For instance, the U.S. government, cable and telephone companies long have sparred over whether Internet communications is a data or telecommunications service. At the end of the day, that small tweak in definition leads to big differences in how people pay for it — data services are not taxed — and how it is administered.
That fish or fowl determination — is the Internet a data or telecom service — came into play in what is, believe it or not, an even bigger issue. Recently, the United States rejected a telecommunications treaty being negotiated in Dubai by member countries of the International Telecommunication Union over a disagreement on whether or not to include the Internet. Here is how The New York Times reported it:
The United States has consistently maintained that the Internet should not have been mentioned in the proposed treaty, which dealt with technical matters like connecting international telephone calls, because doing so could lead to curbs on free speech and replace the existing, bottom-up form of Internet oversight with a government-led model.
This is a vital issue.

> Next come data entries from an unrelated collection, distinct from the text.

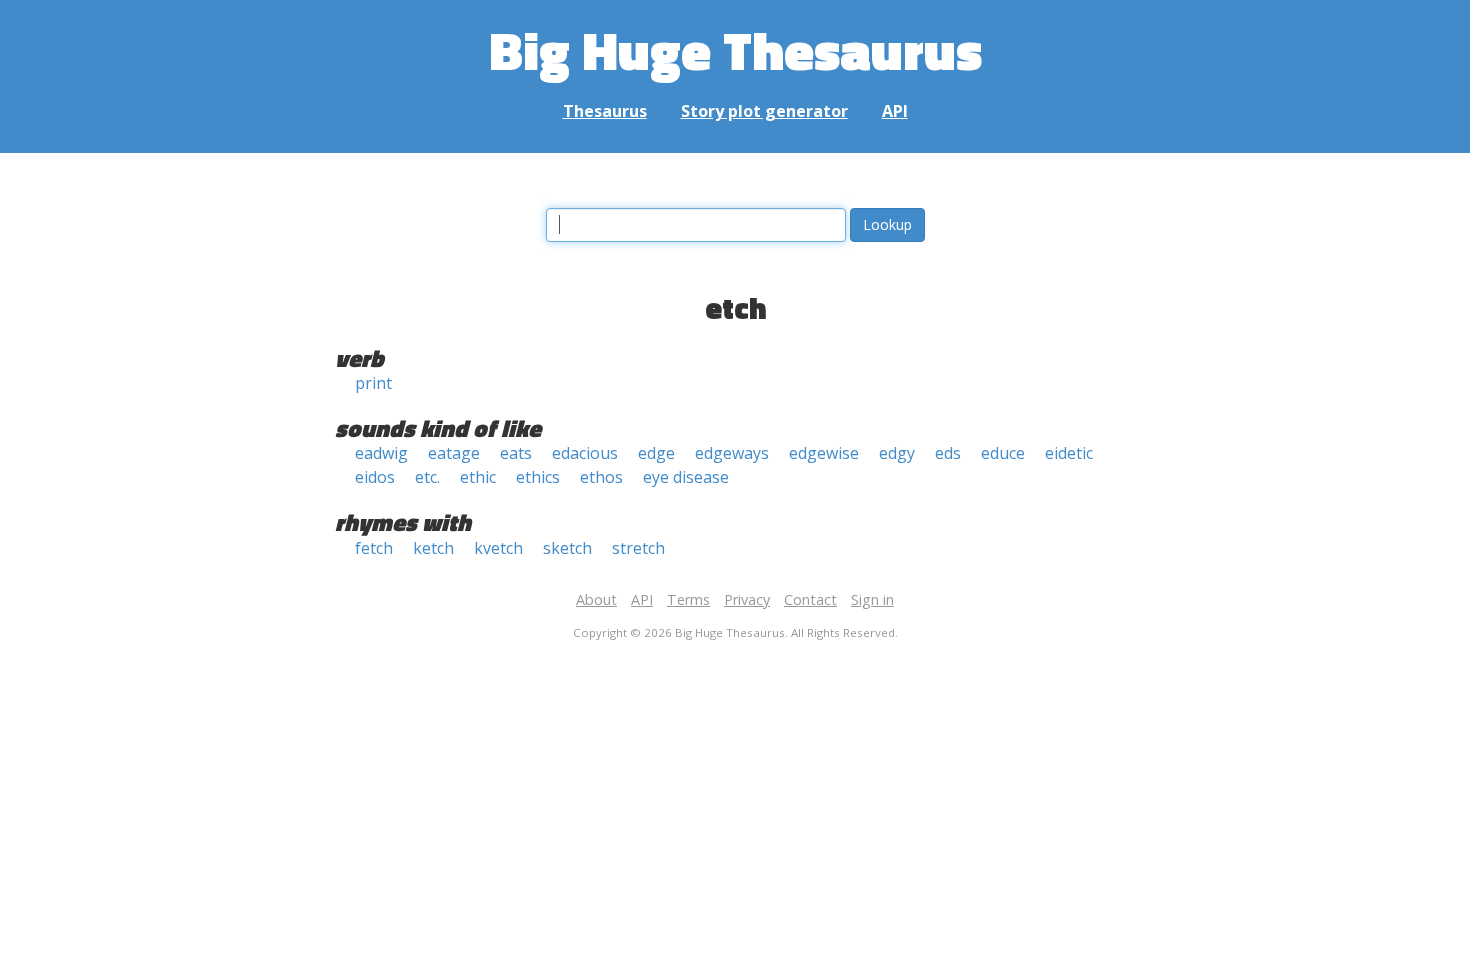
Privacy (747, 599)
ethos (601, 477)
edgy (897, 453)
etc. (427, 477)
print (373, 383)
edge (656, 453)
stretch (638, 548)
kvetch (498, 548)
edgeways (732, 453)
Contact (810, 599)
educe (1003, 453)
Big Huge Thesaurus (735, 49)
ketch (433, 548)
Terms (688, 599)
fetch (374, 548)
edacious (585, 453)
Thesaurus (605, 111)
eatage (454, 453)
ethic (478, 477)
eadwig (381, 453)
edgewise (824, 453)
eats (516, 453)
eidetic (1069, 453)
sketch (567, 548)
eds (948, 453)
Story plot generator (764, 111)
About (596, 599)
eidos (375, 477)
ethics (538, 477)
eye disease (686, 477)
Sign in (872, 599)
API (895, 111)
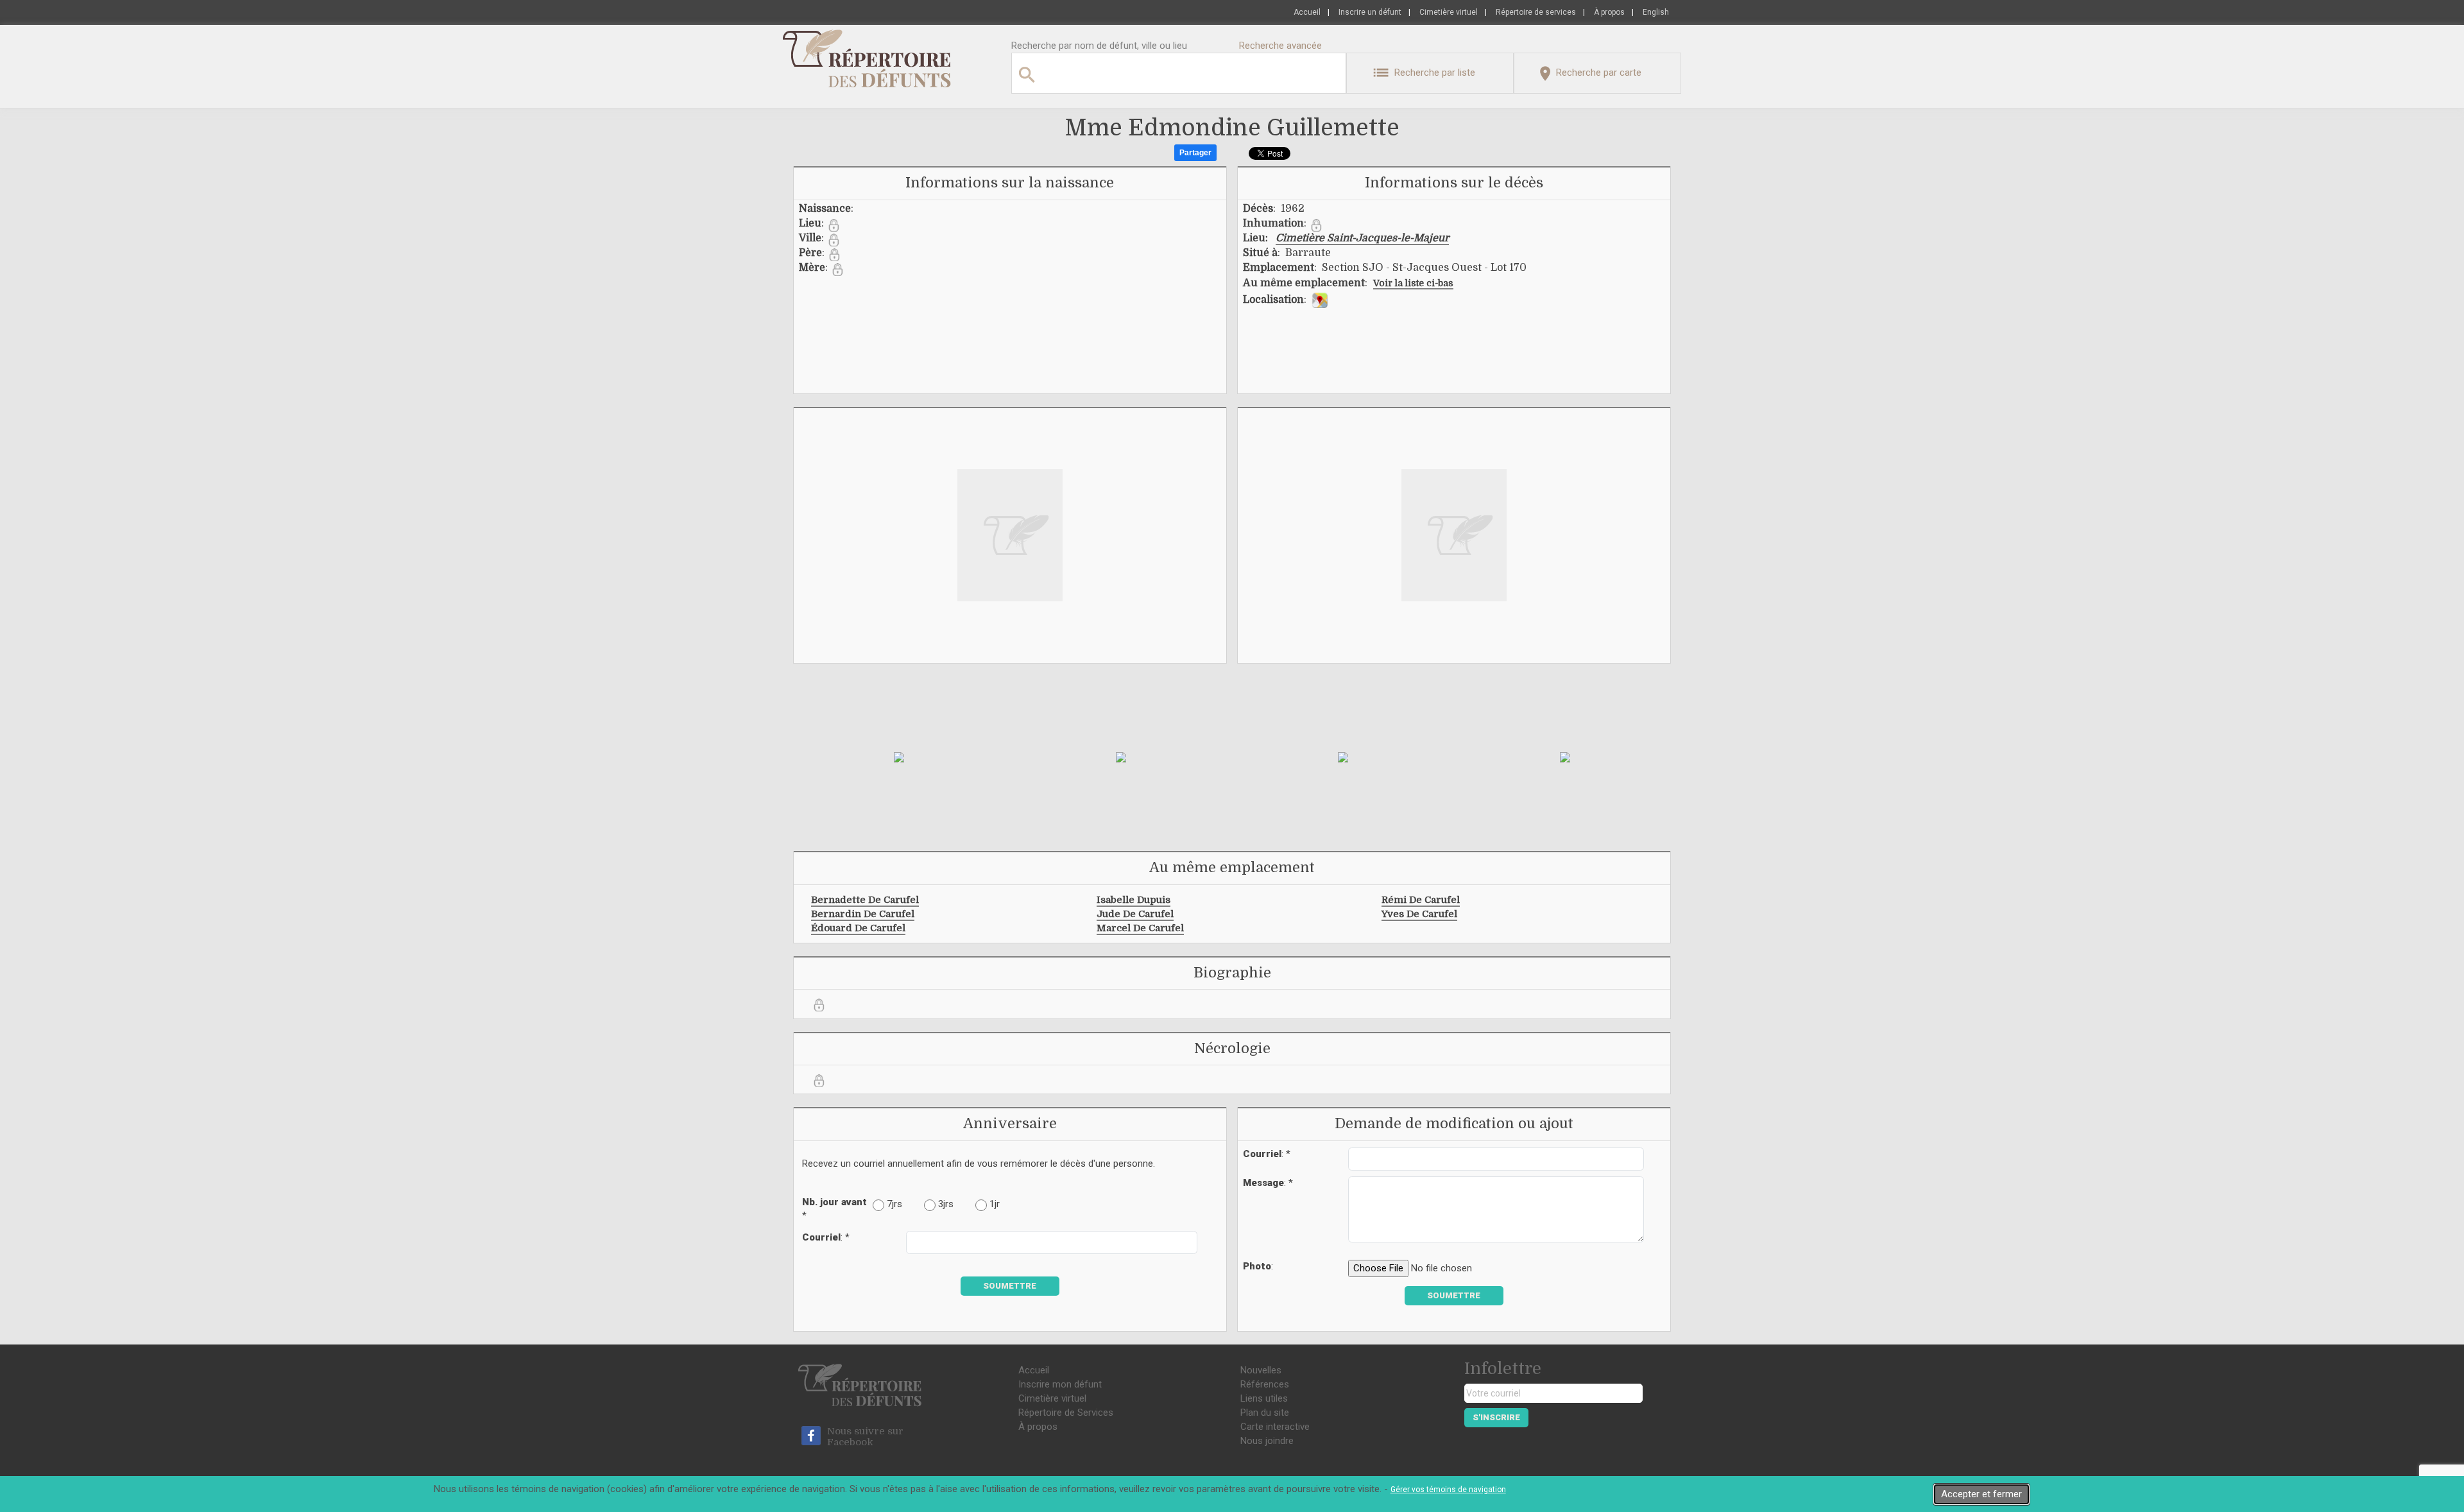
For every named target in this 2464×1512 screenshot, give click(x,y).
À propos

During the past few years, India and the United Arab Emirates and other countries have taken various steps to control BlackBerry data within its borders. While that doesn’t necessarily directly impact the Internet, it shows how eager some national governments are in controlling the flow of information.
A direct instance of the vital nature of Internet governance is its use as a tool during the uprising in Egypt, Iraq, Iran, Syria and Libya. Thus, giving governments more control could influence how similar uprising progress — or even if they get started — in the future. The treaty would have been nonbinding, but clearly represented a step toward a top-down administration of the Internet.
Computer Weekly has a good report on the conference, which was the World Conference on International Telecommunications 2012 (WCIT-12). Dr. Hamadoun I. Touré, secretary general of the ITU, maintained that content was not included in the proposed treaty, and was thus harmless. That position was that the treaty was just to address technical issues. A goal was to meet objections of some member countries over the control of Internet addresses held by the United States (through a contract with the Internet Corporation for Assigned Names and Numbers, or ICANN). The skeptics — who eventually ruled the day — saw the treaty as a slippery slope toward control of content.
The IEEE Spectrum, the publication of the Institute of Electrical and Electronics Engineers, reports that the negotiations were no small affair: 55 countries participated and the event ran 12 days. Writer Steven Cherry pointed out that even if the negotiations were successful, the treaty would have had to be negotiated further and approved by the Senate. Clearly, however, the IEEE position was that the failure of negotiations, in this case, was the best option.